**What you have to do**:
Transcribe word for word the lines below from the line with "Screen dimensions: 815x318" through the line with "Given: Exit fullscreen", ends included.

━━━━━━━━━━

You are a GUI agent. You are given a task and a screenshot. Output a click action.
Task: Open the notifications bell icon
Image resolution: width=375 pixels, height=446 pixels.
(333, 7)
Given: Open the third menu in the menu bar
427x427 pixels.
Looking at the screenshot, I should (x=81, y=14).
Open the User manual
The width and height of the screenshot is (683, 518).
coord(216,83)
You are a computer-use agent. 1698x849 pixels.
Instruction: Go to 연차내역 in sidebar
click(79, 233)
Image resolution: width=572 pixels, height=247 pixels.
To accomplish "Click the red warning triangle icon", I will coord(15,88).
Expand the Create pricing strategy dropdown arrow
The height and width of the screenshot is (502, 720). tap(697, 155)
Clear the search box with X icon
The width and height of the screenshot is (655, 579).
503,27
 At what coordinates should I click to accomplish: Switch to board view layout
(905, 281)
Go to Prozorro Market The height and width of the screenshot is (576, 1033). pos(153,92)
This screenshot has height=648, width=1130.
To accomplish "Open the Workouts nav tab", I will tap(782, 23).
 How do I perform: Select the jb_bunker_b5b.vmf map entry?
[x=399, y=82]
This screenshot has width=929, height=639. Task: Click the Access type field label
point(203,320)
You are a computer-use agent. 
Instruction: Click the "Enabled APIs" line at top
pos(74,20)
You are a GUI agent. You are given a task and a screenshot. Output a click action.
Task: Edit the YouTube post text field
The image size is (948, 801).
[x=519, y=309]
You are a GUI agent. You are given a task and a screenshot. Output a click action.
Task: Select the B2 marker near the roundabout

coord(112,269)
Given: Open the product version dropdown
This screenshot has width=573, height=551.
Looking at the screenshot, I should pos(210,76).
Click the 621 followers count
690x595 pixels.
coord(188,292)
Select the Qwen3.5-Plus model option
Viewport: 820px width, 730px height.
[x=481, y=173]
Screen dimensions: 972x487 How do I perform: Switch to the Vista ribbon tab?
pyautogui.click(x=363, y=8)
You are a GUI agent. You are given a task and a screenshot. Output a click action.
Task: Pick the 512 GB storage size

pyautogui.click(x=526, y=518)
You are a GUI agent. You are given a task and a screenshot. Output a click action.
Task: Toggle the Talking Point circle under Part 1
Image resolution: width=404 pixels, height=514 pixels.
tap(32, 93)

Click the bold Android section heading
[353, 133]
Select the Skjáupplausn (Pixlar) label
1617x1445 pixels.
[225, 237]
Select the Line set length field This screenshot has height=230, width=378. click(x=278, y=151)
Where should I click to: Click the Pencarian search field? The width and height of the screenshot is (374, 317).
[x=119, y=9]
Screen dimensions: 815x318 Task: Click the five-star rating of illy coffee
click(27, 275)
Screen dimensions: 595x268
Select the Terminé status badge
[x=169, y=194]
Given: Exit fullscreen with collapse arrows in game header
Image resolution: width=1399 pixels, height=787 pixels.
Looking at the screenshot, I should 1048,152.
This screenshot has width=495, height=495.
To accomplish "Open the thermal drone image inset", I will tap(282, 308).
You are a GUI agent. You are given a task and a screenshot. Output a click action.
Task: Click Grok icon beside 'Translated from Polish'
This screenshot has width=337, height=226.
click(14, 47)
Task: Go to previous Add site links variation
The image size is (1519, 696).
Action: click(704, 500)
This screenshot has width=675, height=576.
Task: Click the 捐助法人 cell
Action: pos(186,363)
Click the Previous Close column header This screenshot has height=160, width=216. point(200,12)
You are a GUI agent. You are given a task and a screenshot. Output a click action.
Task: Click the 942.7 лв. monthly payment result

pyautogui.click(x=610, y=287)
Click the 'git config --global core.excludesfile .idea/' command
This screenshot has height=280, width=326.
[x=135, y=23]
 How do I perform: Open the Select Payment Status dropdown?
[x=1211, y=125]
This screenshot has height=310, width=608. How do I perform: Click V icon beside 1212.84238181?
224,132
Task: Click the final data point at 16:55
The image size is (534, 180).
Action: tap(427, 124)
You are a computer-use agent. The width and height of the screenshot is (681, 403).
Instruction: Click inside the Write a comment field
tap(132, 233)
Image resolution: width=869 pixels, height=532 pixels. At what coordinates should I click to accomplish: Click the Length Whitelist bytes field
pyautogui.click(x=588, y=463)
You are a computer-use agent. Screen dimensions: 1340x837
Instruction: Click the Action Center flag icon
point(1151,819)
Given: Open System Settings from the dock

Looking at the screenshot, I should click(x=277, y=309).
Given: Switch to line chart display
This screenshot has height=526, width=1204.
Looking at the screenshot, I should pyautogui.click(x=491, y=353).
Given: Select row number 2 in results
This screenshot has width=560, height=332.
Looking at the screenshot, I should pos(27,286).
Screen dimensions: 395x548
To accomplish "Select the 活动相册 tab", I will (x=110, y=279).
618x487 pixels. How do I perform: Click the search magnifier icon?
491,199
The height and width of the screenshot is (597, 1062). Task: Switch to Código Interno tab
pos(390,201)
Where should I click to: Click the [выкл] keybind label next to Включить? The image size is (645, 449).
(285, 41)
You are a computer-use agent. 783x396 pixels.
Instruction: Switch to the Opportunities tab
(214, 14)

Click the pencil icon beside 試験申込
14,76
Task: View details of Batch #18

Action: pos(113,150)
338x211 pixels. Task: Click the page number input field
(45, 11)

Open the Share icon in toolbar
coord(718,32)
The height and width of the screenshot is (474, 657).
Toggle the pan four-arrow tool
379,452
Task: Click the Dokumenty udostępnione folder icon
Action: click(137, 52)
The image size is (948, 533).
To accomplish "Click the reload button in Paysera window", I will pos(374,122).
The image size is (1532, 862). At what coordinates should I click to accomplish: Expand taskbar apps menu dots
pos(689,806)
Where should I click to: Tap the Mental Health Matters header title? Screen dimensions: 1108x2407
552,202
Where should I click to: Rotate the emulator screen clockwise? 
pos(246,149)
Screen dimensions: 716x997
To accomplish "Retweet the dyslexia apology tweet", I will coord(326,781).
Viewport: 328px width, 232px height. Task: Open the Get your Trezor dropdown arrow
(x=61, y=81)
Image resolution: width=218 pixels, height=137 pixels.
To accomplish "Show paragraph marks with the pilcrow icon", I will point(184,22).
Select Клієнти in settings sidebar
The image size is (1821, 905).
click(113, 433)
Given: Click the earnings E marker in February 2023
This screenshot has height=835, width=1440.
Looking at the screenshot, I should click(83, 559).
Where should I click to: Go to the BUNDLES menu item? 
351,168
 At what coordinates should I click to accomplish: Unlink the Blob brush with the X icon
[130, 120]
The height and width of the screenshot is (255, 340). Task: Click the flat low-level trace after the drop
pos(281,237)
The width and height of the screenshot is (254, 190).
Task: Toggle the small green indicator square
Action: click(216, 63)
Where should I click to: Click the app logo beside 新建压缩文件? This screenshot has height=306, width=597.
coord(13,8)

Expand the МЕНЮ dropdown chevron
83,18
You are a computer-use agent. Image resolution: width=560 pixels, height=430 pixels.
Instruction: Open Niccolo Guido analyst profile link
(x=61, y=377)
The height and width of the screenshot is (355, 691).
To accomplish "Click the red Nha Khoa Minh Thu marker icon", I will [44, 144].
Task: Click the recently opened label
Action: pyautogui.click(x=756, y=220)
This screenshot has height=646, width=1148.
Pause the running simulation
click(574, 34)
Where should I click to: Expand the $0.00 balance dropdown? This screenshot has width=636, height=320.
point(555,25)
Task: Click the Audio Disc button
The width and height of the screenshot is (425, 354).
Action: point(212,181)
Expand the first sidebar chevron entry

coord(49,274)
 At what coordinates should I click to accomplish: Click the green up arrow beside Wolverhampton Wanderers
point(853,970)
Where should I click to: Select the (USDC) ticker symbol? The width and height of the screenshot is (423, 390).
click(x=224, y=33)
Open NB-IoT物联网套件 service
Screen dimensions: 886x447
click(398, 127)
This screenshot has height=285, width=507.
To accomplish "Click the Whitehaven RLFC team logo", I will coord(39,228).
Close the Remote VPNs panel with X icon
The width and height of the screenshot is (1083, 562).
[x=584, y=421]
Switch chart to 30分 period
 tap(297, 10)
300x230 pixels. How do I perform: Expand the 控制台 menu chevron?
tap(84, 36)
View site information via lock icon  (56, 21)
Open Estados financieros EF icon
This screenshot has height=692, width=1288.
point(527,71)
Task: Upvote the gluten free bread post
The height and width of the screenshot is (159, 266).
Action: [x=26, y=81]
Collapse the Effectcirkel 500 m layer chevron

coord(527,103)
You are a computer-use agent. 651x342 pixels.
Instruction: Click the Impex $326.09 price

━━━━━━━━━━

**Solution to this task**:
Screen dimensions: 815x318 Task: Click the five-star rating of illy coffee
click(27, 275)
Screen dimensions: 595x268
Select the Terminé status badge
[x=169, y=194]
Given: Exit fullscreen with collapse arrows in game header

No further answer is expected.